■ EXERCISE ■
Copy out every line of the data that follows, exactly.

Collected data entries:
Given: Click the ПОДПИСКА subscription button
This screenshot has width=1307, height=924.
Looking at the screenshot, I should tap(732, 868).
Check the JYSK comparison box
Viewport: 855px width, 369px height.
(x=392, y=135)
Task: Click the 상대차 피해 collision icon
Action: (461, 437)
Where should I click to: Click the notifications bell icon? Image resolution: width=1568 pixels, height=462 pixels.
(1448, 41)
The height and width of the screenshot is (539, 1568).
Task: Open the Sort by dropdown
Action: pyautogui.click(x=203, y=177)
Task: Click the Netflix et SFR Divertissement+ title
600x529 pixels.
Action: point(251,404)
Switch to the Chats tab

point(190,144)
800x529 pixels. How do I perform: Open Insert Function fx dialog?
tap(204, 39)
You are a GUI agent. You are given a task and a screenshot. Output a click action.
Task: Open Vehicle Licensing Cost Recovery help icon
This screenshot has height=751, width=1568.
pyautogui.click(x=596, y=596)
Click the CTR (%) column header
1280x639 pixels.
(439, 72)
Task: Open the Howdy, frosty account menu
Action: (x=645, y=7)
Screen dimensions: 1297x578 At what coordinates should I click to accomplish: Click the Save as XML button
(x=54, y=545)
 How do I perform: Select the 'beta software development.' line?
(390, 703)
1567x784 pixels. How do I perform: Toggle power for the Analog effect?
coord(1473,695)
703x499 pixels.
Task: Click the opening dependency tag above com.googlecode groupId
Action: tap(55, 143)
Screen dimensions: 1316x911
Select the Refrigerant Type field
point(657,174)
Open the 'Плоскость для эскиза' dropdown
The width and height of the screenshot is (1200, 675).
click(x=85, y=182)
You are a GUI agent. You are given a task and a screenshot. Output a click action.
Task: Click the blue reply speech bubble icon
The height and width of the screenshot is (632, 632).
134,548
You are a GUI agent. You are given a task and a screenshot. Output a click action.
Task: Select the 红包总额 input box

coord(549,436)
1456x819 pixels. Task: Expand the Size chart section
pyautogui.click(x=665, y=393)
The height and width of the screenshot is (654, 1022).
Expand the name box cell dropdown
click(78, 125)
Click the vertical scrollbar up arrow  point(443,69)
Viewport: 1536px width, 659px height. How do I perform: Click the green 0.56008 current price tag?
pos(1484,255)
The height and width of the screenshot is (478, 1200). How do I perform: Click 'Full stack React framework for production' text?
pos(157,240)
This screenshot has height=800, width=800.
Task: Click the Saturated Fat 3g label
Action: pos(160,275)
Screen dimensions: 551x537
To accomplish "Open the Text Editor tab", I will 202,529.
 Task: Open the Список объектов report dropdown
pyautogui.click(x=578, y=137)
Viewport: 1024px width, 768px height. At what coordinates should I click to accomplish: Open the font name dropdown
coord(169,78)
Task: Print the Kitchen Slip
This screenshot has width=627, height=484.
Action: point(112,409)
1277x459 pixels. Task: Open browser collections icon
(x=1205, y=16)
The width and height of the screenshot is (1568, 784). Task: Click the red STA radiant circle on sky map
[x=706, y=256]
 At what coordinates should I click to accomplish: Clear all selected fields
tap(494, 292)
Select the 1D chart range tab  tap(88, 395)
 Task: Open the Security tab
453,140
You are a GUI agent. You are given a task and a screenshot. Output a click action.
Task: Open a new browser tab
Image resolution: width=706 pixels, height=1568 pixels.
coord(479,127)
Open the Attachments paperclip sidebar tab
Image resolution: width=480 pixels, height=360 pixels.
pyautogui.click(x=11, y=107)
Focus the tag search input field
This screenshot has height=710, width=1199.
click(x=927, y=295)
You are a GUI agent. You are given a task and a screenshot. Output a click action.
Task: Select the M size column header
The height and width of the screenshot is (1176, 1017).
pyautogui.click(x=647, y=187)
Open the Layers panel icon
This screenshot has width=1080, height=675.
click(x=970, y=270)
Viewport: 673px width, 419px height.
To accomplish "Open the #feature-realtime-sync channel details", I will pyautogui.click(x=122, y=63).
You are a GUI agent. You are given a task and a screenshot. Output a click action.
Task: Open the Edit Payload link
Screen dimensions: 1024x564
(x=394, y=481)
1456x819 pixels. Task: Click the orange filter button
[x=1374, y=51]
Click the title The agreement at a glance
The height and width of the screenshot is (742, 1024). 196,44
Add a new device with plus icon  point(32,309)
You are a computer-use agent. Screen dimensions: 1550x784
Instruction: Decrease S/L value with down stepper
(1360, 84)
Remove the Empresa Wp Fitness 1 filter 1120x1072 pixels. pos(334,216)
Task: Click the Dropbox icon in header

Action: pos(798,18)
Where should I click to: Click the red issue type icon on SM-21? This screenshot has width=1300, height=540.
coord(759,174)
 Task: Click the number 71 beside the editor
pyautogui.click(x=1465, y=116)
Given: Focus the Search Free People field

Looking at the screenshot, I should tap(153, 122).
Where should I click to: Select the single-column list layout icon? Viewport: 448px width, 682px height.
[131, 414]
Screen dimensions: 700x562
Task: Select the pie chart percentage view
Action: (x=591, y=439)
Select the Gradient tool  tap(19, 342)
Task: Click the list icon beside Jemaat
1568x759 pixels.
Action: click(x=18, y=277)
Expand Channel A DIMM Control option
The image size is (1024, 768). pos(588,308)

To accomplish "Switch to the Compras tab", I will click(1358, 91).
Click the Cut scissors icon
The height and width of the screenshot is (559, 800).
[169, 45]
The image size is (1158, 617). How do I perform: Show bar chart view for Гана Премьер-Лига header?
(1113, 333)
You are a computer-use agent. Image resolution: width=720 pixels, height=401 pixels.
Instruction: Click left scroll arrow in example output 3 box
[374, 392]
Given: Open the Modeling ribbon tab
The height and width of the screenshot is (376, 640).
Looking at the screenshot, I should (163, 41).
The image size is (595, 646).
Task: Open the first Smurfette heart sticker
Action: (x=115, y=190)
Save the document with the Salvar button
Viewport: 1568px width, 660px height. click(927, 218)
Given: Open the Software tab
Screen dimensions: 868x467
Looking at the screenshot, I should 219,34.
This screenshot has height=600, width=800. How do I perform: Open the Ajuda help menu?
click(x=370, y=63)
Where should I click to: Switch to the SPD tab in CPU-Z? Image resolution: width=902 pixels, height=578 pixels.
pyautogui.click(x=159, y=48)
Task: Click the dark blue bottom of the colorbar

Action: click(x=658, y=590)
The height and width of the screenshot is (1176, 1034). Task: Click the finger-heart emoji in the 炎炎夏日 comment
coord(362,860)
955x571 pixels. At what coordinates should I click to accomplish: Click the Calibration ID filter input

■ ANSWER FOR THE TASK ■
Given: Click the ПОДПИСКА subscription button
This screenshot has width=1307, height=924.
Looking at the screenshot, I should tap(732, 868).
Check the JYSK comparison box
Viewport: 855px width, 369px height.
(x=392, y=135)
Task: Click the 상대차 피해 collision icon
Action: (461, 437)
Where should I click to: Click the notifications bell icon? Image resolution: width=1568 pixels, height=462 pixels.
(1448, 41)
The height and width of the screenshot is (539, 1568).
Task: Open the Sort by dropdown
Action: pyautogui.click(x=203, y=177)
Task: Click the Netflix et SFR Divertissement+ title
600x529 pixels.
Action: point(251,404)
Switch to the Chats tab

point(190,144)
800x529 pixels. How do I perform: Open Insert Function fx dialog?
tap(204, 39)
You are a GUI agent. You are given a task and a screenshot. Output a click action.
Task: Open Vehicle Licensing Cost Recovery help icon
This screenshot has height=751, width=1568.
pyautogui.click(x=596, y=596)
Click the CTR (%) column header
1280x639 pixels.
(439, 72)
Task: Open the Howdy, frosty account menu
Action: (x=645, y=7)
Screen dimensions: 1297x578 At what coordinates should I click to accomplish: Click the Save as XML button
(x=54, y=545)
 How do I perform: Select the 'beta software development.' line?
(390, 703)
1567x784 pixels. How do I perform: Toggle power for the Analog effect?
coord(1473,695)
703x499 pixels.
Task: Click the opening dependency tag above com.googlecode groupId
Action: tap(55, 143)
Screen dimensions: 1316x911
Select the Refrigerant Type field
point(657,174)
Open the 'Плоскость для эскиза' dropdown
The width and height of the screenshot is (1200, 675).
click(x=85, y=182)
You are a GUI agent. You are given a task and a screenshot. Output a click action.
Task: Click the blue reply speech bubble icon
The height and width of the screenshot is (632, 632).
134,548
You are a GUI agent. You are given a task and a screenshot. Output a click action.
Task: Select the 红包总额 input box

coord(549,436)
1456x819 pixels. Task: Expand the Size chart section
pyautogui.click(x=665, y=393)
The height and width of the screenshot is (654, 1022).
Expand the name box cell dropdown
click(78, 125)
Click the vertical scrollbar up arrow  point(443,69)
Viewport: 1536px width, 659px height. How do I perform: Click the green 0.56008 current price tag?
pos(1484,255)
The height and width of the screenshot is (478, 1200). How do I perform: Click 'Full stack React framework for production' text?
pos(157,240)
This screenshot has height=800, width=800.
Task: Click the Saturated Fat 3g label
Action: pos(160,275)
Screen dimensions: 551x537
To accomplish "Open the Text Editor tab", I will 202,529.
 Task: Open the Список объектов report dropdown
pyautogui.click(x=578, y=137)
Viewport: 1024px width, 768px height. At what coordinates should I click to accomplish: Open the font name dropdown
coord(169,78)
Task: Print the Kitchen Slip
This screenshot has width=627, height=484.
Action: point(112,409)
1277x459 pixels. Task: Open browser collections icon
(x=1205, y=16)
The width and height of the screenshot is (1568, 784). Task: Click the red STA radiant circle on sky map
[x=706, y=256]
 At what coordinates should I click to accomplish: Clear all selected fields
tap(494, 292)
Select the 1D chart range tab  tap(88, 395)
 Task: Open the Security tab
453,140
You are a GUI agent. You are given a task and a screenshot. Output a click action.
Task: Open a new browser tab
Image resolution: width=706 pixels, height=1568 pixels.
coord(479,127)
Open the Attachments paperclip sidebar tab
Image resolution: width=480 pixels, height=360 pixels.
pyautogui.click(x=11, y=107)
Focus the tag search input field
This screenshot has height=710, width=1199.
click(x=927, y=295)
You are a GUI agent. You are given a task and a screenshot. Output a click action.
Task: Select the M size column header
The height and width of the screenshot is (1176, 1017).
pyautogui.click(x=647, y=187)
Open the Layers panel icon
This screenshot has width=1080, height=675.
click(x=970, y=270)
Viewport: 673px width, 419px height.
To accomplish "Open the #feature-realtime-sync channel details", I will pyautogui.click(x=122, y=63).
You are a GUI agent. You are given a task and a screenshot. Output a click action.
Task: Open the Edit Payload link
Screen dimensions: 1024x564
(x=394, y=481)
1456x819 pixels. Task: Click the orange filter button
[x=1374, y=51]
Click the title The agreement at a glance
The height and width of the screenshot is (742, 1024). 196,44
Add a new device with plus icon  point(32,309)
You are a computer-use agent. Screen dimensions: 1550x784
Instruction: Decrease S/L value with down stepper
(1360, 84)
Remove the Empresa Wp Fitness 1 filter 1120x1072 pixels. pos(334,216)
Task: Click the Dropbox icon in header

Action: pos(798,18)
Where should I click to: Click the red issue type icon on SM-21? This screenshot has width=1300, height=540.
coord(759,174)
 Task: Click the number 71 beside the editor
pyautogui.click(x=1465, y=116)
Given: Focus the Search Free People field

Looking at the screenshot, I should tap(153, 122).
Where should I click to: Select the single-column list layout icon? Viewport: 448px width, 682px height.
[131, 414]
Screen dimensions: 700x562
Task: Select the pie chart percentage view
Action: (x=591, y=439)
Select the Gradient tool  tap(19, 342)
Task: Click the list icon beside Jemaat
1568x759 pixels.
Action: click(x=18, y=277)
Expand Channel A DIMM Control option
The image size is (1024, 768). pos(588,308)

To accomplish "Switch to the Compras tab", I will click(1358, 91).
Click the Cut scissors icon
The height and width of the screenshot is (559, 800).
[169, 45]
The image size is (1158, 617). How do I perform: Show bar chart view for Гана Премьер-Лига header?
(1113, 333)
You are a computer-use agent. Image resolution: width=720 pixels, height=401 pixels.
Instruction: Click left scroll arrow in example output 3 box
[374, 392]
Given: Open the Modeling ribbon tab
The height and width of the screenshot is (376, 640).
Looking at the screenshot, I should (163, 41).
The image size is (595, 646).
Task: Open the first Smurfette heart sticker
Action: (x=115, y=190)
Save the document with the Salvar button
Viewport: 1568px width, 660px height. click(927, 218)
Given: Open the Software tab
Screen dimensions: 868x467
Looking at the screenshot, I should 219,34.
This screenshot has height=600, width=800. How do I perform: Open the Ajuda help menu?
click(x=370, y=63)
Where should I click to: Switch to the SPD tab in CPU-Z? Image resolution: width=902 pixels, height=578 pixels.
pyautogui.click(x=159, y=48)
Task: Click the dark blue bottom of the colorbar

Action: click(x=658, y=590)
The height and width of the screenshot is (1176, 1034). Task: Click the finger-heart emoji in the 炎炎夏日 comment
coord(362,860)
955x571 pixels. At what coordinates should I click to accomplish: Click the Calibration ID filter input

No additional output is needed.